Task details ->
The range runs from the line containing "At what coordinates should I click to accomplish: Delete" through the last line of the material below; retype it exactly, leaving out the pictures.
┄┄┄┄┄┄┄┄┄┄
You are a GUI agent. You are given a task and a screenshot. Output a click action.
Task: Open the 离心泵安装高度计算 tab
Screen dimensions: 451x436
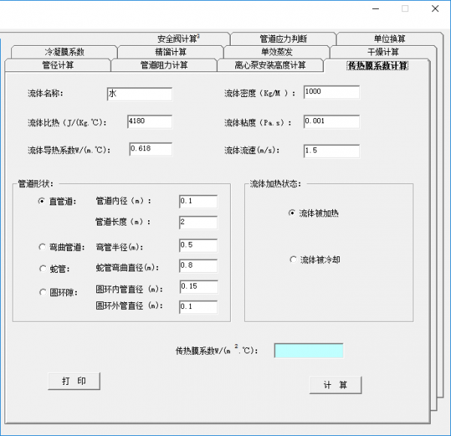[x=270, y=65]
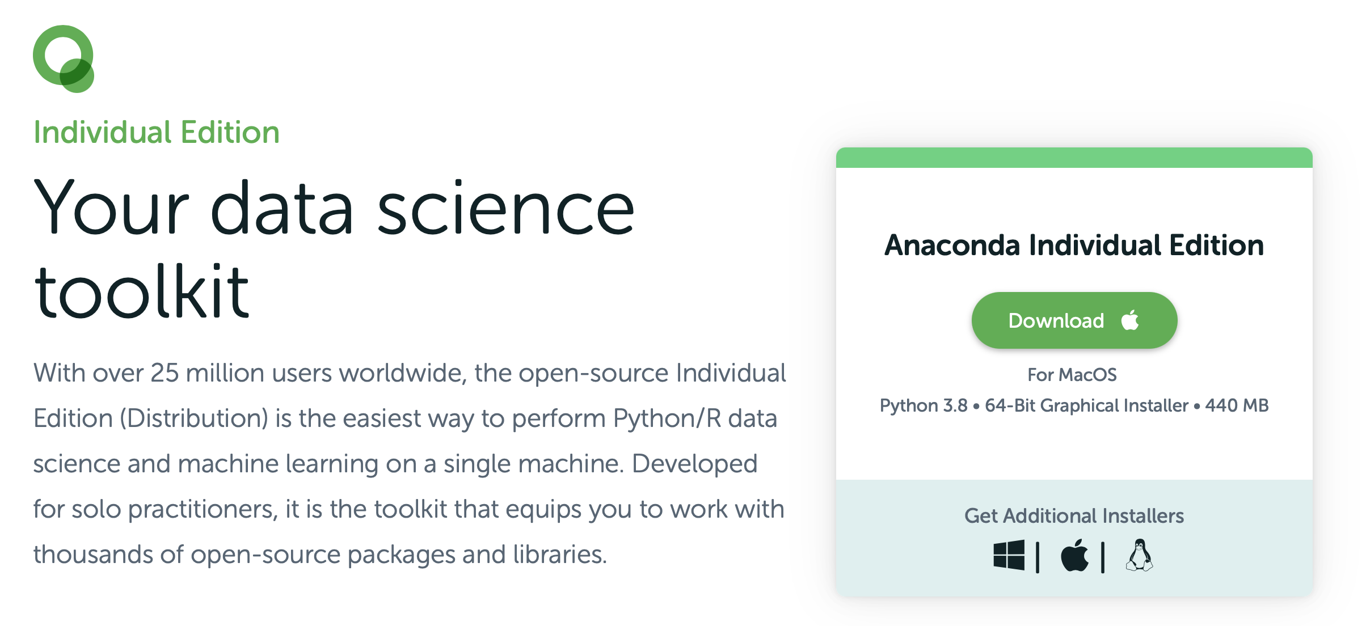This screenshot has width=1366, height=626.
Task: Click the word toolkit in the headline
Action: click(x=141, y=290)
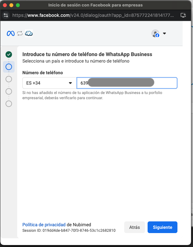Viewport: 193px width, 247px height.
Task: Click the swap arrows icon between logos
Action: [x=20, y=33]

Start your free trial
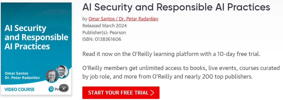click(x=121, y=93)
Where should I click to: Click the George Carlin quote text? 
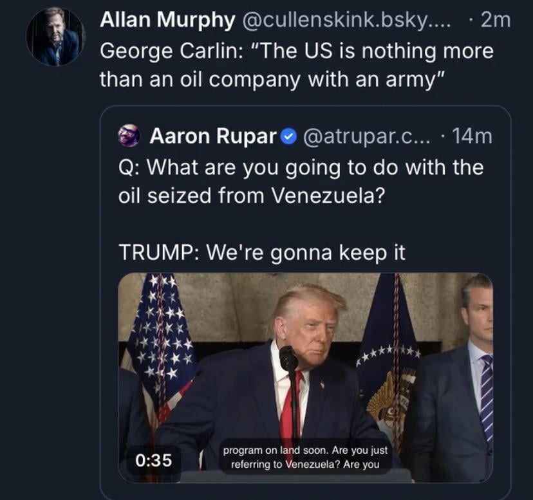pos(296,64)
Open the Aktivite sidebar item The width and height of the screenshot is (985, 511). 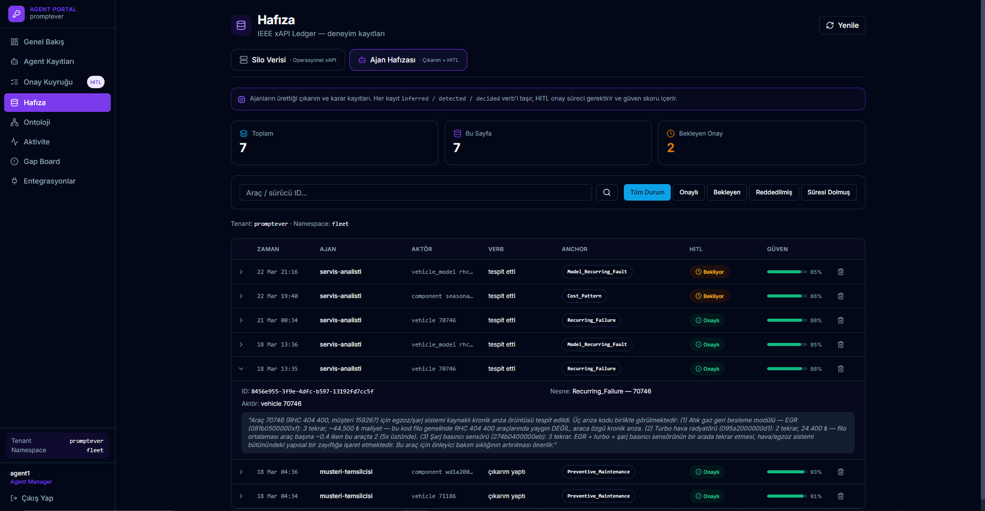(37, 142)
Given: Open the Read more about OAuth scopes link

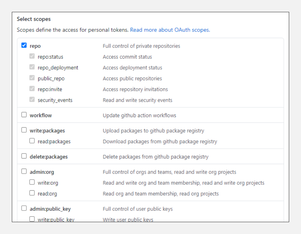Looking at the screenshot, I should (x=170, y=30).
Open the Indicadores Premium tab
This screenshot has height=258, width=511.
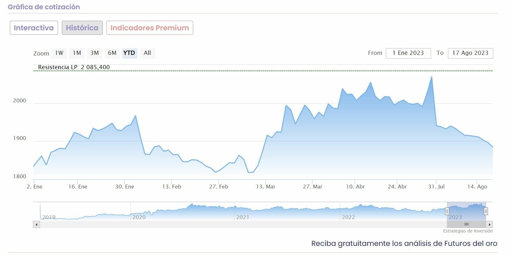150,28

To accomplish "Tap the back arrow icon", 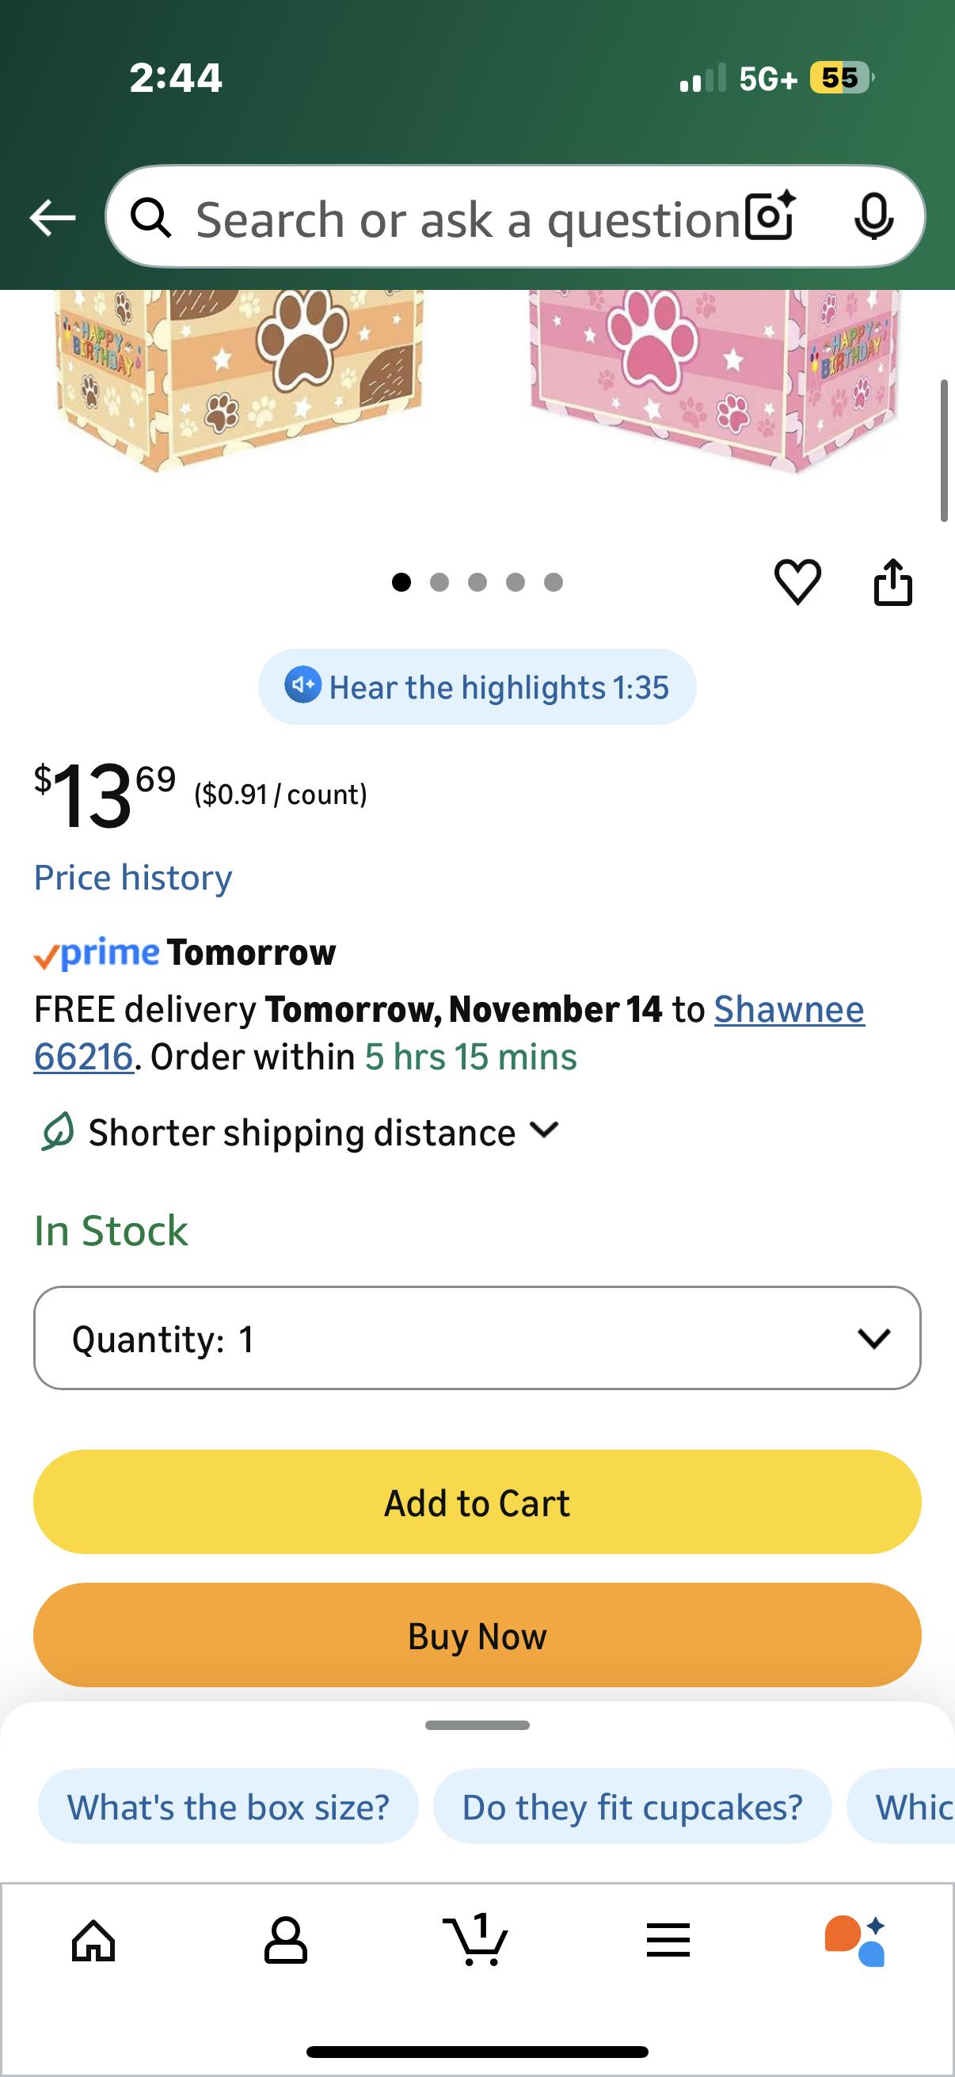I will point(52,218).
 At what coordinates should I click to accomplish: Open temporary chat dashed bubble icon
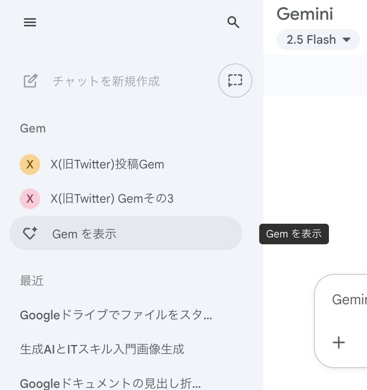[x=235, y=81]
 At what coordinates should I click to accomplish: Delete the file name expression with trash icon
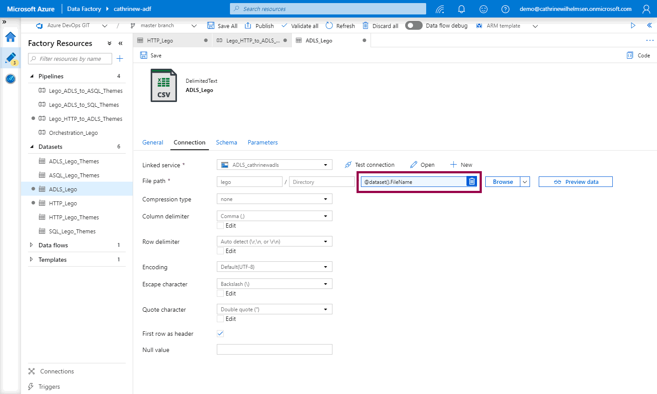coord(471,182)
┄┄┄┄┄┄┄┄┄┄
Exercise result ->
 At what coordinates should I click to accomplish: Delete the file name expression with trash icon
coord(471,182)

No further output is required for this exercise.